Trois facteurs expliquent selon nous cette tendance à la désintermédiation. Premièrement, la domination de trois grands acteurs internationaux sur le marché de la billetterie intermédiée (Fnac Darty avec France Billet, Live Nation avec TicketMaster et Vivendi avec See Tickets) et leur volonté de concentrer verticalement l’ensemble de la chaîne de valeur de la musique (de la production d’artistes à l’organisation de festival), telle que nous l’avons décrite dans notre première partie, est susceptible d’inquiéter les producteurs de musique et les responsables de lieux de diffusion. Si la plupart des programmateurs continuent de proposer des billets sur les trois plateformes dominantes, c’est avant tout pour bénéficier du référencement permis par le poids communicationnel de ces grands acteurs. Les petits acteurs de diffusion de musique regrettent de ne plus bénéficier de l’attention de ces plateformes, comme le précise Jérémy Galliot, de la Fédération Hiero (programmation de concerts de musique amplifiée) à Limoges :

On a eu des rapports privilégiés pendant un moment. Aujourd’hui on ne les a plus. Pendant un moment, on a bien travaillé avec France Billet, quand c’étaient les Fnac qui pilotaient. C’est à dire qu’on avait des interlocuteurs locaux. On pouvait appeler quelqu’un à Limoges, qui était correspondant de France Billet à Limoges. Il fut un moment où il y avait aussi de la communication sur le point de vente […]. Aujourd’hui, ils ne sont que sur des énormes échelles.

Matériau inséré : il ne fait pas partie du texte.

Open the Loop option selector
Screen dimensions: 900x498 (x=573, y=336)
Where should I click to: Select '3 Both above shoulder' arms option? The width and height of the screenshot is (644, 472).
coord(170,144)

Cette tension entre les grandes plateformes dominantes et les lieux de diffusion conduit ces derniers à privilégier la vente directe des billets et de se passer le plus possible de ces intermédiaires. La deuxième raison évoquée par les propriétaires de lieux est leur volonté de plus en plus forte de garder la maîtrise des données de leurs clients : l’importance des données des spectateurs et leur utilisation massive à des fins d’information et de marketing est aujourd’hui largement partagée par les acteurs de la filière. Or, en cas de vente intermédiée, ces données sont le plus souvent conservées et utilisées par les géants de la billetterie et ne sont pas partagées avec les lieux de diffusion et les producteurs du spectacle. Les acteurs du secteur de la musique que nous avons interrogés ont confirmé l’enjeu essentiel de la captation de données à l’heure du Big Data, enjeu que nous avions déjà analysé dans le secteur plus global du spectacle vivant : « Source de valeur et de contrôle de la relation marchande pour les plateformes, les bases de données apparaissent comme un enjeu stratégique qui cristallise les tensions entre les différents acteurs du marché » (Wiart, 2018, p. 68). Le choix de vendre directement les billets sur une plateforme qu’ils maîtrisent permet ainsi aux lieux de conserver les données de leurs clients et de développer des outils CRM de marketing digital et de fidélisation de leur public.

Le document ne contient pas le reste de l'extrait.